*** RECORDS TO PROCESS ***

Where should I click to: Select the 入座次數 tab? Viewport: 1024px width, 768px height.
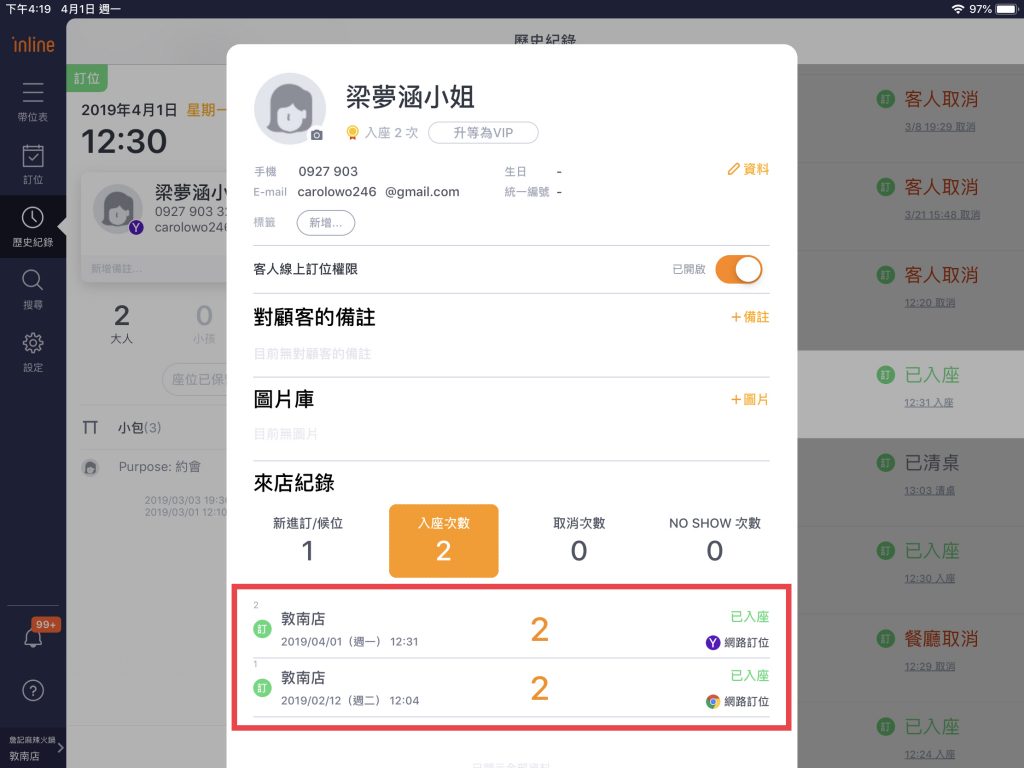(443, 540)
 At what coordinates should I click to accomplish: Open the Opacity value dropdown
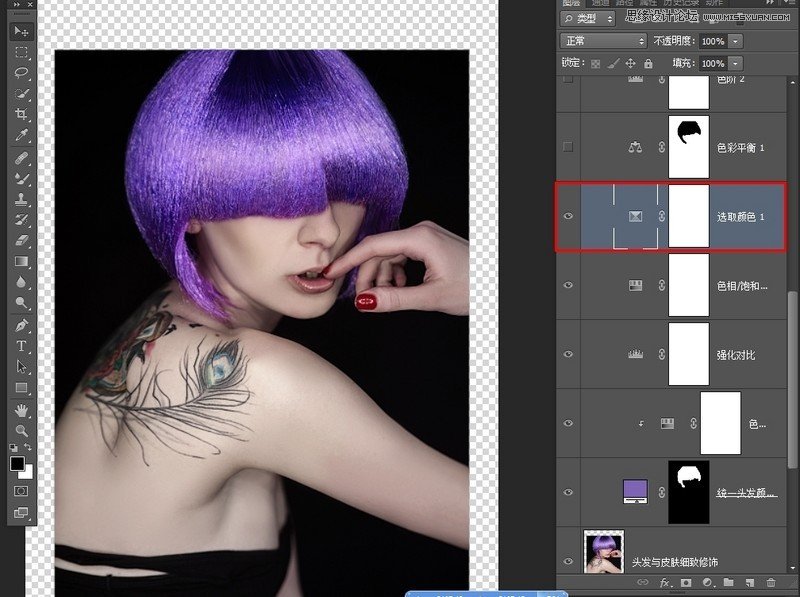click(734, 40)
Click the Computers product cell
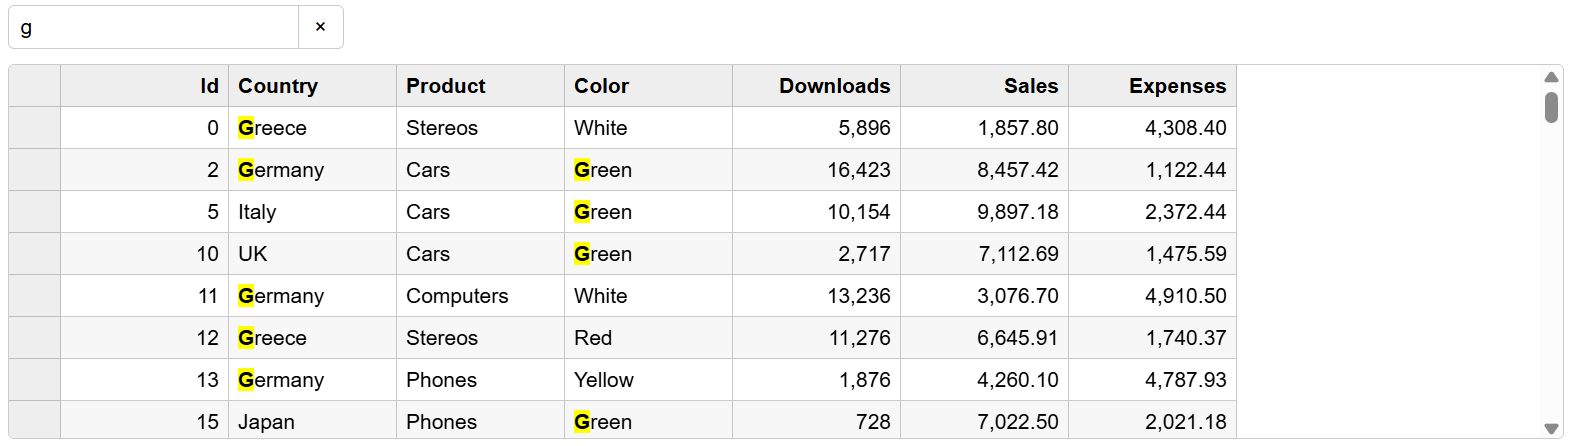The height and width of the screenshot is (446, 1572). (480, 296)
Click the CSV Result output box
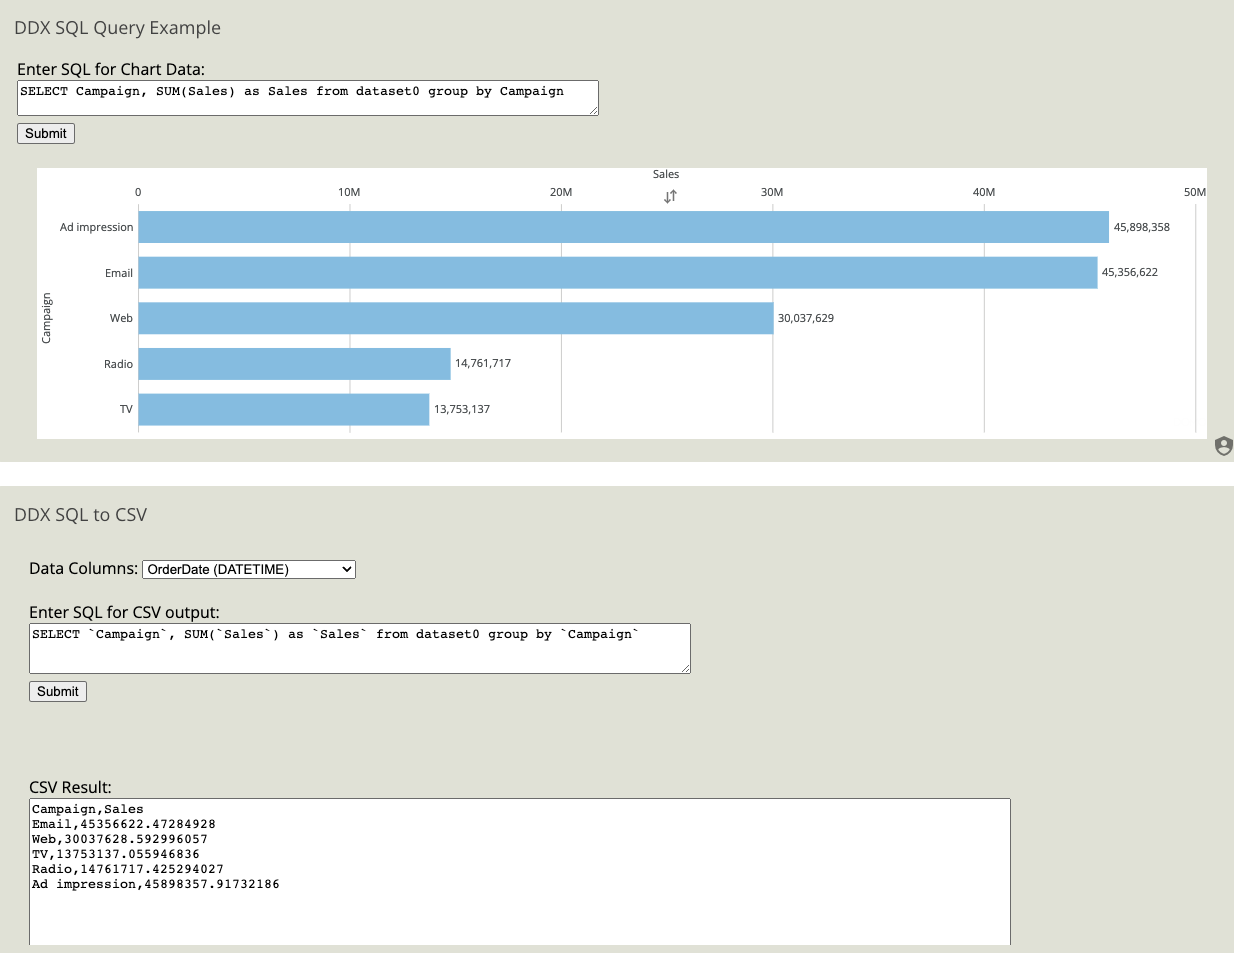This screenshot has height=953, width=1234. (520, 870)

*** End of RECORDS TO PROCESS ***

#### EXERCISE DESCRIPTION:
The preceding entries are to be written out again exactly, with the pictures removed.

#### SOLUTION:
Where should I click to: Select the 入座次數 tab? Viewport: 1024px width, 768px height.
(443, 540)
 At what coordinates should I click to accomplish: Open the Opacity value dropdown
click(734, 40)
Click the Computers product cell
The height and width of the screenshot is (446, 1572). (480, 296)
Click the CSV Result output box
This screenshot has height=953, width=1234. (520, 870)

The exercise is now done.